(Records contained in a dataset)
============

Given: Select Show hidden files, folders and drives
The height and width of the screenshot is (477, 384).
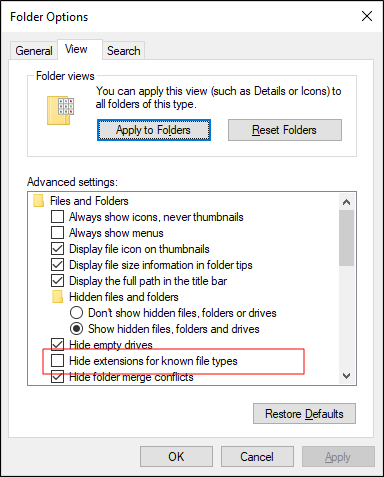Looking at the screenshot, I should pos(76,329).
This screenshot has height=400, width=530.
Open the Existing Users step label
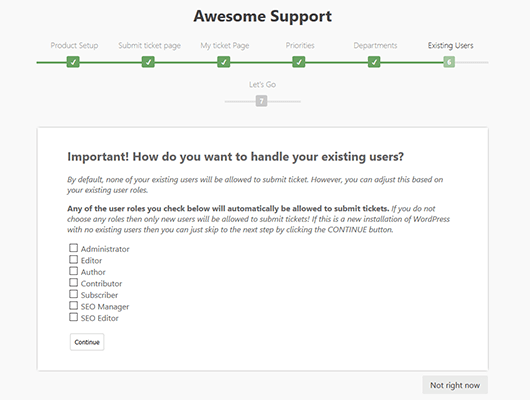pos(450,45)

============

◆ AIM OF THE TASK
Every entry above is to be copied verbatim, with the pictures removed.

◆ ANSWER BELOW
Given: Select Show hidden files, folders and drives
The height and width of the screenshot is (477, 384).
Looking at the screenshot, I should pos(76,329).
This screenshot has height=400, width=530.
Open the Existing Users step label
pos(450,45)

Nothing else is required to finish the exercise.